Mister Walker, a ‘soul-driver’ as the slaves called him, and a ‘slave-trader’ as the whites called him, asked to purchase William for a large sum. The man’s reputation and business were such that, Benjamin Young, ‘a near relative’ of William, would not sell him ‘down to Orleans’, from where slaves rarely returned. He did hire William out. It was now William’s task to ready slaves for market. He saw a woman jump overboard and drowned rather than be sold ‘down the river’.
One particular group of slaves was all older, being sold down the river to die under the harshest conditions, having outlived their usefulness in the North.
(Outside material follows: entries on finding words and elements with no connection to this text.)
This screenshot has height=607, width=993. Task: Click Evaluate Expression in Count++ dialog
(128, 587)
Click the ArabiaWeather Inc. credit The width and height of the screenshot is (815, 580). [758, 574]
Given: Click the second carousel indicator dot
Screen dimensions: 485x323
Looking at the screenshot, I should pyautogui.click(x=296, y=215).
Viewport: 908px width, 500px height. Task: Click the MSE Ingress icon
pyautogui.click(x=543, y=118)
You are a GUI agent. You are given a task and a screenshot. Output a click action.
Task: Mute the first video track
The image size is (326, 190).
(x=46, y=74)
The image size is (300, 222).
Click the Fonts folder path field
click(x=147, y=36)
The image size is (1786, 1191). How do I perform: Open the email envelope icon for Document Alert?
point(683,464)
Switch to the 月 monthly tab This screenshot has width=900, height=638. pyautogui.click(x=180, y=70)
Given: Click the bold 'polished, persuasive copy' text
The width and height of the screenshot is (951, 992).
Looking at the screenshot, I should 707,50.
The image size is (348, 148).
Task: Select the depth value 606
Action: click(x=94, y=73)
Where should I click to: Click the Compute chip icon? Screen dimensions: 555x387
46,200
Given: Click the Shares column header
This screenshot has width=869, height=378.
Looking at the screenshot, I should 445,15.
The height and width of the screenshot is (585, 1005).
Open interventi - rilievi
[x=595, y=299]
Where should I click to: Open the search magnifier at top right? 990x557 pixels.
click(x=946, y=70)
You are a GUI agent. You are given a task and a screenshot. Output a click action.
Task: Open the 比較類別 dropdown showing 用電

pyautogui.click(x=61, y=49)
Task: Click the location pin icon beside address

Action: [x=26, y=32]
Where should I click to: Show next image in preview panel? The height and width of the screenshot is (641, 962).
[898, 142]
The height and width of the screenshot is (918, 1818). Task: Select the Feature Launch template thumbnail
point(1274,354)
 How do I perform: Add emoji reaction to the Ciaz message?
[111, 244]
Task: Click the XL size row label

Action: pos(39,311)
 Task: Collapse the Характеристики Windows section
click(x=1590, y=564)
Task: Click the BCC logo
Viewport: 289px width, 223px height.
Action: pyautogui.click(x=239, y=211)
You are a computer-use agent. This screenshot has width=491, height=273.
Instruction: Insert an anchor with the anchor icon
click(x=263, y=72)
It was William’s job to pluck out their gray hairs and apply shoe polish to their beards and hair with a brush.
Down South in Natchez William discovered that autonomous slave catching patrols captured runaways and then billed the owner a steep price, whereas in the North the law pursued escapes slaves at the owner’s request. Seeing his fellow men bought and sold and locked up in slave pens, deeply scarred William, and made him determined to escape someday.
‘A Note’ and ‘A Dollar’
In Vicksburg, Mister Walker, as usual, set up at the best hotel to meet with buyers, with plenty of wine on hand. Although he had threatened William often he had never beaten a slave himself. William poured the wine glasses too full, resulting in some spillage. After the men left Mister Walker took him to task, gave him a note and a dollar, and directed him to deliver these to the jailer at the jail. Being suspicious of his master’s intentions, yet unable to read, William went down to the docks and asked a sailor to read the note for him. The sailor warned him that “They are going to give you hell!”
William waited for a free black man to appear, and offered to pay him the dollar to deliver the note to the jail. The man did so and William skulked around the jail listening to the terrible whipping. When the man came out bearing a note to Mister Walker, William offered him 50 cents he had saved for the note. He then took the note to a stranger who read it for him. Now knowing what to say to Mister Walker, he returned to the soul-driver with the jailer’s note.
William decried how ‘slavery makes its victims lying and mean; for which vices it afterwards reproaches them, and uses them as arguments to prove that they deserve no better fate.’
‘A Land of Oppression’
When Benjamin decided to sell off William and his family to separate buyers William attempted to flee with his Mother. Although he was aided by the fact that Benjamin had given him the latitude to ‘find you a good master’ he was naïve concerning the duplicity of strangers. He describes America as being the land of ‘Democratic whips and Republican chains’. His mother was sold down the river. His sister was sold to a sex fiend along with 4 other girls ‘for his own uses’. William was sold twice more, and eventually escaped. He was rescued by an Ohio Quaker by the name of Wells Brown, and took the good man’s name. William Wells Brown settled in Cleveland Ohio, from where he worked to ship escaped slaves over to Canada. William wrote numerous books and lived to the age of eighty.